Jordan Greenby Jordan Green

This Fourth of July weekend, the Grateful Dead is the music and mythology that I cannot shake.

I love this band to a point that feels like self-indulgence, much as, while playing live, the band could be self-indulgent with meandering and unfocused jams as they collectively felt their way through to moments of shared inspiration. But then I can say in the same breath that the band’s approach is the antithesis of self-indulgence, as a disciplined and authentic channel for a life force, both in the concise Americana format of their first sets and the dark, psychedelic explorations of their second acts.

The chance to see the Grateful Dead’s final three concerts from Soldier Field in Chicago on streaming video for free at a bar was more than I could resist. This is like the World Series for me. I watched the first show from start to finish, communing with chance friends and losing myself in the ecstasy of the electronic maelstrom. Then I paced myself the next two nights, limiting myself to first sets to maintain some semblance of familial obligation while also meeting professional responsibilities.

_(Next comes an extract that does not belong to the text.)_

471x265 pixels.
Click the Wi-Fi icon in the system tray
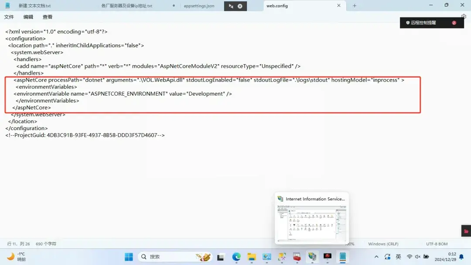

Strangers stopping strangers just to shake their hand/ Everybody’s playing in the heart of gold band, heart of gold band.

It was never so much about the scene at the concerts for me as the songs and what each member of the band invested in them to make a whole greater than the sum of each individual contribution. By the time I was old enough to go out without adult chaperones I had embraced the dissonance and angst of the punk era as a rebuttal against ’60s idealism. I had to reject the music of my parents’ generation to carve out my own identity.

After all, my dad turned me on to this band by playing Workingman’s Dead and American Beauty on vinyl for me when I was 6, and he showed me a snapshot he found of Jerry Garcia and Janis Joplin in the Haight-Ashbury apartment he inherited from Big Brother & the Holding Company during the Summer of Love. I went to my first Dead concert in Cincinnati at the age of 10 in 1985. “He’s Gone” from Europe ’72 was the soundtrack of my tears when my dog, Star, was hit by a car and killed.

But by the time I was old enough to cultivate my own tastes, the drug-fueled communion of the concerts struck me as an illusory copout. And yet much as I wanted to deny this band, over the years my immersion in their music has been like a rising flood.

I really love that Bob Weir, the band’s surviving guitarist, told Alec Wilkinson for a June 8 article in the New Yorker that with the Dead “the playing was done in the service of the songs.”

The quote continues: “We all inhabited the stories. If we weren’t singing, then we were telling the story with our hands. If I was singing, then I wasn’t even there. I stepped out of my body and let the character own it. There’s a lot of playing being done, but it was the drama of the event, the parade of characters that came out and told their stories, that held people’s attention.”

Weir, forever the kid in the band, has now assumed the grandfatherly gravitas of Garcia, taking lead vocals in at least two of his late bandmate’s songs during the three-night run in Chicago, including an affecting encore of “Ripple” on the first night and a creaky rendition of “Stella Blue” on July 4.

How perfect that the band opened the first night with “Box of Rain,” sung by Phil Lesh, the band’s bass player and third vocalist. Its first line is an invitation — “Look out of any window” — serving as a reminder that the Dead was more or less a band of co-equals, needing no star or frontman.

Fittingly for the holiday weekend, they followed with “Jack Straw,” a song rich in American iconography — outlaws and desperadoes, freight trains and dusty, Western towns. One of the most sublime songs in the band’s vast repertoire, it slyly slips in two verses sung by Garcia as a wry counterpoint to Weir’s rallying bravado. No one can ever fill Garcia’s shoes, but Trey Anastasio admirably stepped into the role with modesty and natural facility, playing Garcia’s lead guitar parts and singing his verses.

The band’s music is a gift to the ages; the song belongs to whoever commits to it.

Leaving Texas/ Fourth day of July/ Sun so hot, clouds so low/ The eagles fill the sky

Catch the Detroit Lightning/ Out of Santa Fe/ Great Northern out of Cheyenne/ From sea to shining sea.